◆ CONSIGNE 1 ◆
Pouvez-vous recopier à l'identique les lignes des enregistrements, depuis leur début jusqu'à la ligne contenant « Collapse the loop », celle-ci incluse ?

◆ EXTRAIT ◆

* * *

Parmi les repas du dimanche, les lasagnes tiennent le haut du pavé dans les familles italiennes. Il est d’ailleurs très difficile d’apprécier ce plat ailleurs qu’au sein du nid familial…
Même si chaque Italien a sa recette, deux grosses tendances se dessinent – comme bien souvent d’ailleurs -: les lasagnes du Nord, garnies de béchamel, et celles du Sud, avec de la sauce tomate. Mais au Nord, dans la région de Bologne, les lasagnes sont élaborées avec un mélange de béchamel et de sauce al ragù (sauce à la viande), celle qui est d’ailleurs considérée comme LA recette des lasagnes italiennes. Une recette qui aurait définitivement été mise au point au XVIIe siècle, pendant l’opulente période baroque. Même si le mot lasagne apparait dès l’Antiquité: en latin « lasanum » (nom de la marmite qui servait à faire bouillir), lequel s’est croisé avec « laganum » (pain), déjà une feuille de pâte, mais qu’on cuisait alors directement sur le feu. Apicius décrit d’ailleurs ces feuilles de pâtes qui étaient notamment farcies de viande. Ce serait aux VI et VIIe siècles qu’aurait par contre débuté la cuisson de la pâte dans l’eau, même si on semble bien loin des lasagnes actuelles. Isidore de Séville parlait alors de ce pain/pâte fin(e) bouilli(e) dans l’eau puis frit(e)… Mais c’est dans le Liber de Coquina, un livre de cuisine du début du XIVe siècle, que semblent prendre forme les lasagnes actuelles.
La recette que nous proposons ici est une version qui lorgne plutôt vers l’Italie du Sud, mais avec ces particularités toutes facultatives qui plaisent à Nonna: oeufs durs, champignons et ricotta. Même si, elle aussi, change de temps en temps sa recette… Ses lasagnes sont les meilleures du monde! Comment pourrait-il en être autrement? Une vie qu’elle les fait! Un vie que nous sommes habitués à les manger avec un plaisir toujours renouvelé.

* * *

◆ ENREGISTREMENTS SOURCES ◆
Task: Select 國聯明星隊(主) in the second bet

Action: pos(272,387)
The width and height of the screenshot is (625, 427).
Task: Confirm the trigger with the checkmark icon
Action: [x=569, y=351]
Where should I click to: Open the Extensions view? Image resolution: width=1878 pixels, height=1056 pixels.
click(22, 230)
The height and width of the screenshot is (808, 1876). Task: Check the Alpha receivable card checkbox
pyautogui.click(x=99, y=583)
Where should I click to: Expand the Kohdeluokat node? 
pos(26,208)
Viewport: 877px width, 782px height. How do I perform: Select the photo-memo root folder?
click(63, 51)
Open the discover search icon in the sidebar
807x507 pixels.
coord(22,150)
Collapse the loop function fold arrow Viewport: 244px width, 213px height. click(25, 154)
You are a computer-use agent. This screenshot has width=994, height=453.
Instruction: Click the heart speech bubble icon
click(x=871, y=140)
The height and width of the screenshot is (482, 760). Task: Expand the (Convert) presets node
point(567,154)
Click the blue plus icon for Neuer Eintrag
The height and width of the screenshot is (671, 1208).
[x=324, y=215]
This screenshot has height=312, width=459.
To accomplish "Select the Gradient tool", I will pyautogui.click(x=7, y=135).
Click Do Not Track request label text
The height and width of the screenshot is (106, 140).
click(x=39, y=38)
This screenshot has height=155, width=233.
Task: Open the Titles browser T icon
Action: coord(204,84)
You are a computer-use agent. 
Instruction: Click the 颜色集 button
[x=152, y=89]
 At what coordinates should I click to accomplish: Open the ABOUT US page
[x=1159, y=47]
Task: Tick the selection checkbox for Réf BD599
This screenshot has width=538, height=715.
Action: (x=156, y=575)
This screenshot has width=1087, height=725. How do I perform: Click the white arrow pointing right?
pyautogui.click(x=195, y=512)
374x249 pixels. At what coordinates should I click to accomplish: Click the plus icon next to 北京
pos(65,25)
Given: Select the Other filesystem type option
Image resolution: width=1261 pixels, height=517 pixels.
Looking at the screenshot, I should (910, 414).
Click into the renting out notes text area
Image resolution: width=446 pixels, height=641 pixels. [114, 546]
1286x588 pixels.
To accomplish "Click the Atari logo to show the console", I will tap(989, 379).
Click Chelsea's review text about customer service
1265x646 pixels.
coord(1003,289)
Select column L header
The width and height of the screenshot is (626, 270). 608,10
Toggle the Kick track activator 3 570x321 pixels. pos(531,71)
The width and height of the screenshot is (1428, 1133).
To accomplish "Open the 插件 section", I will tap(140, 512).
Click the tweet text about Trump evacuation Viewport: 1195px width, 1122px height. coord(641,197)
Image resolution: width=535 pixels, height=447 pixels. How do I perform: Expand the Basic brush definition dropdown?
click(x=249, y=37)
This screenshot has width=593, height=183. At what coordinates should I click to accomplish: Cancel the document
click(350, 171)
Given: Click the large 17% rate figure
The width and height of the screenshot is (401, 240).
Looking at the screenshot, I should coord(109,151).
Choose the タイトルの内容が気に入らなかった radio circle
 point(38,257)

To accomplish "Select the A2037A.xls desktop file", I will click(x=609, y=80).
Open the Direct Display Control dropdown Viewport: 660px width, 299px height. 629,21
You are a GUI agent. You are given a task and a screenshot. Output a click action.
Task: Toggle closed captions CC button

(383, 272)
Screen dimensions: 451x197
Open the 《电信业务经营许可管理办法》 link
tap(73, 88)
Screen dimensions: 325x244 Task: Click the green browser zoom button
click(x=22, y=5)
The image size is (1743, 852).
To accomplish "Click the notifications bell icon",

* * *

◆ CONSIGNE 2 ◆
Pouvez-vous reproduire mot pour mot le passage du texte sur les lasagnes compris entre « La recette que » et « plaisir toujours renouvelé. », bornes incluses ?

◆ RÉPONSE RÉDIGÉE 1 ◆
Task: Select 國聯明星隊(主) in the second bet

Action: pos(272,387)
The width and height of the screenshot is (625, 427).
Task: Confirm the trigger with the checkmark icon
Action: [x=569, y=351]
Where should I click to: Open the Extensions view? Image resolution: width=1878 pixels, height=1056 pixels.
click(22, 230)
The height and width of the screenshot is (808, 1876). Task: Check the Alpha receivable card checkbox
pyautogui.click(x=99, y=583)
Where should I click to: Expand the Kohdeluokat node? 
pos(26,208)
Viewport: 877px width, 782px height. How do I perform: Select the photo-memo root folder?
click(63, 51)
Open the discover search icon in the sidebar
807x507 pixels.
coord(22,150)
Collapse the loop function fold arrow Viewport: 244px width, 213px height. click(25, 154)

◆ RÉPONSE RÉDIGÉE 2 ◆
La recette que nous proposons ici est une version qui lorgne plutôt vers l’Italie du Sud, mais avec ces particularités toutes facultatives qui plaisent à Nonna: oeufs durs, champignons et ricotta. Même si, elle aussi, change de temps en temps sa recette… Ses lasagnes sont les meilleures du monde! Comment pourrait-il en être autrement? Une vie qu’elle les fait! Un vie que nous sommes habitués à les manger avec un plaisir toujours renouvelé.